[What the task requires]: Without the pictures, print the lines from the one holding "Task: Click the" through the last line below, both included, exactly as they stand.

***** Data records *****

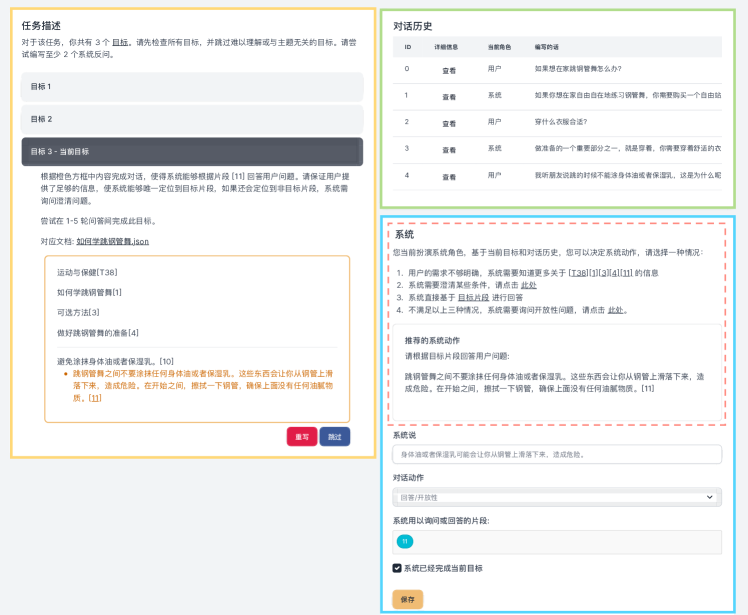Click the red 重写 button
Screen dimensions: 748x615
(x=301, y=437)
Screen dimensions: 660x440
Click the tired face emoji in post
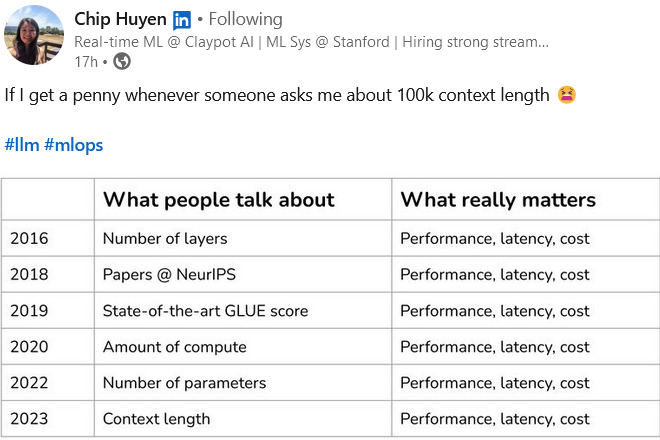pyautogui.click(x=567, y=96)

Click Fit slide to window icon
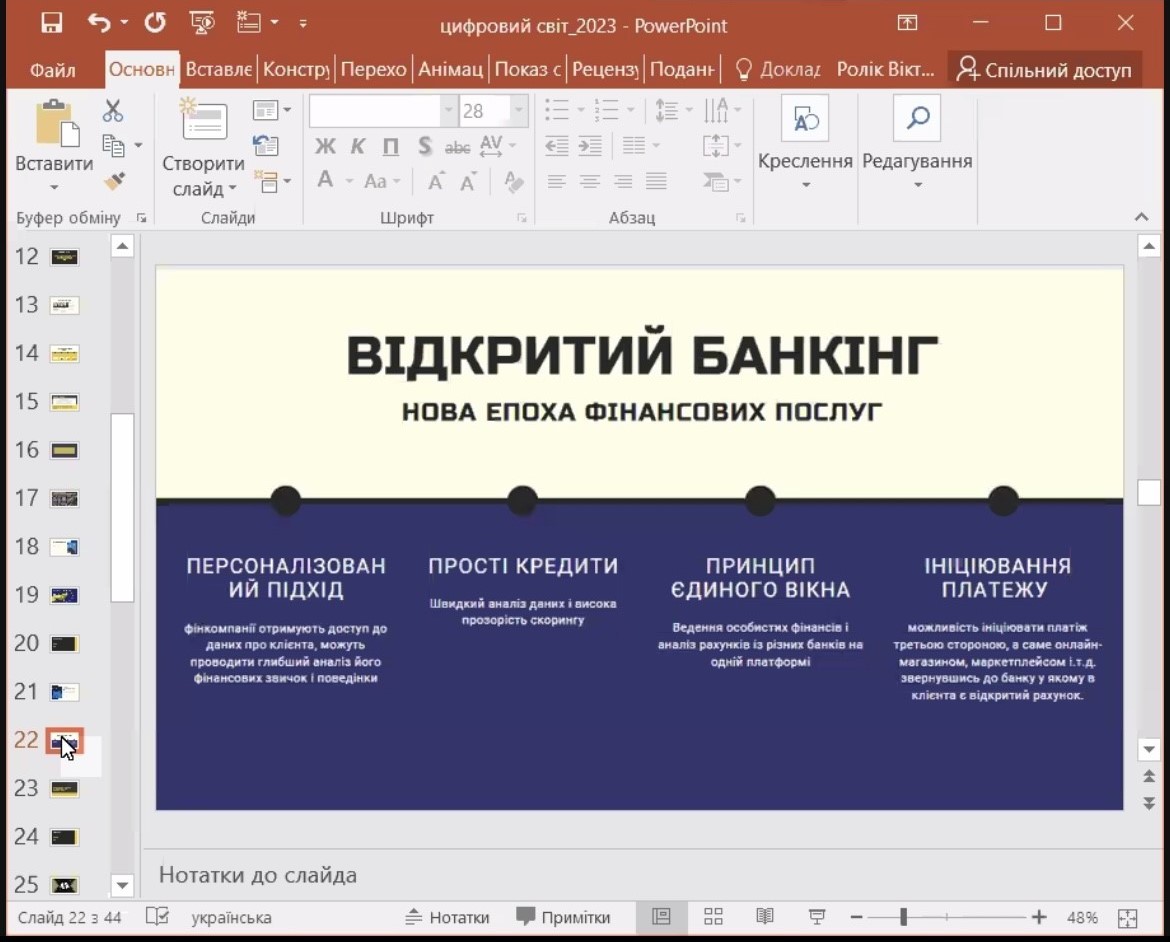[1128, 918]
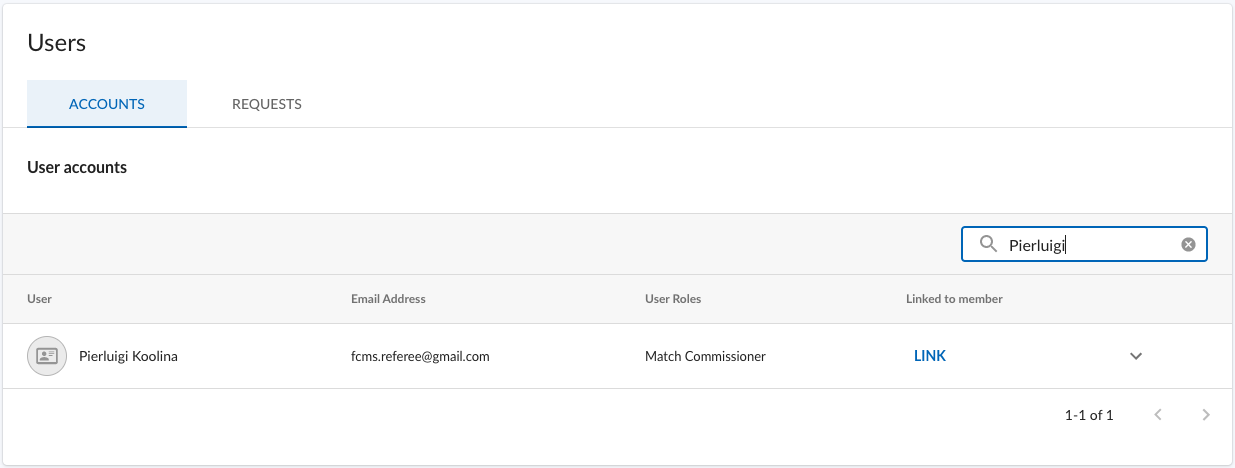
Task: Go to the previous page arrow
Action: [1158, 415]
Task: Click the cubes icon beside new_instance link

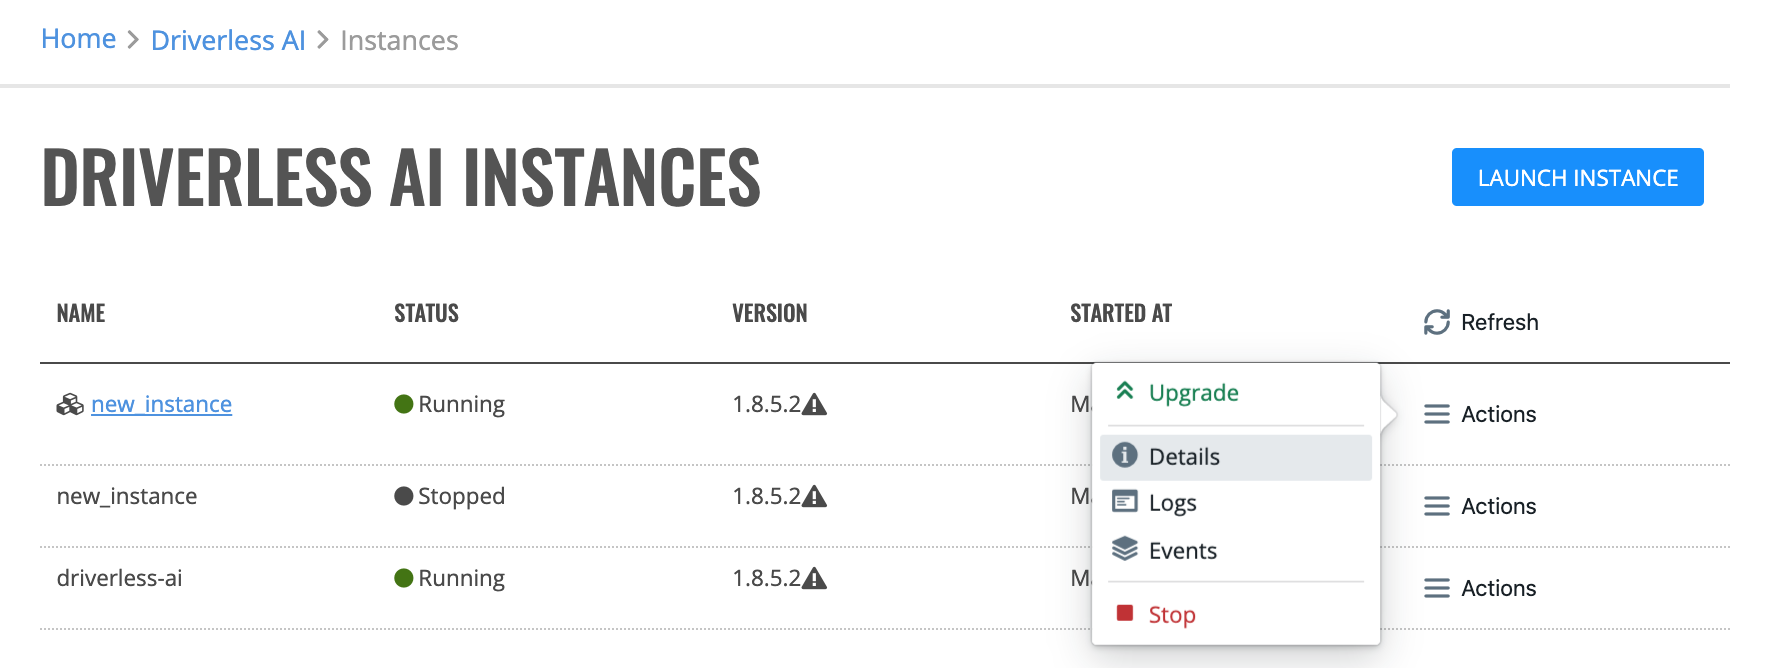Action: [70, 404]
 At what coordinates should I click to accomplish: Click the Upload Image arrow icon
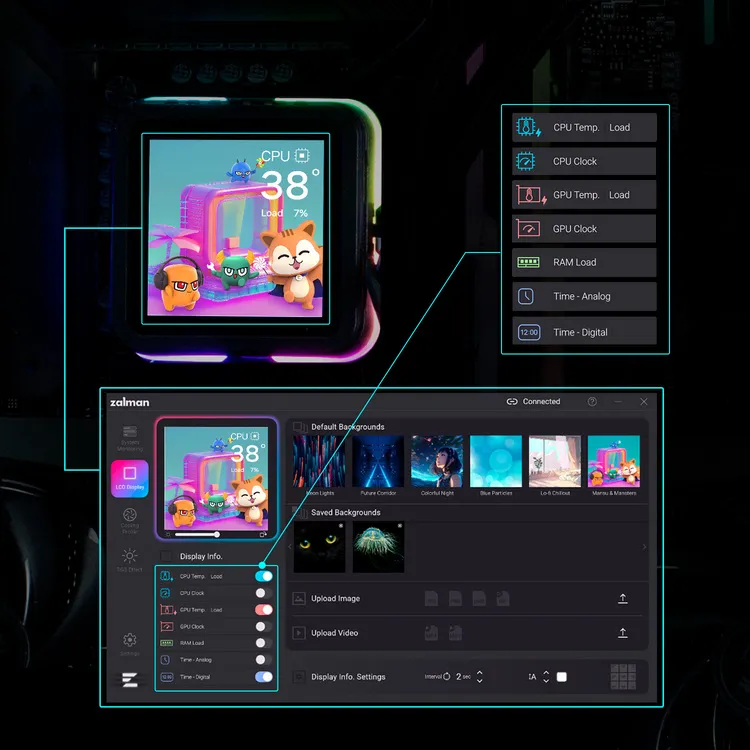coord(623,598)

*****

[Answer box]:
Task: Click the cubes icon beside new_instance link

Action: [70, 404]
 At what coordinates should I click to accomplish: Click the Upload Image arrow icon
coord(623,598)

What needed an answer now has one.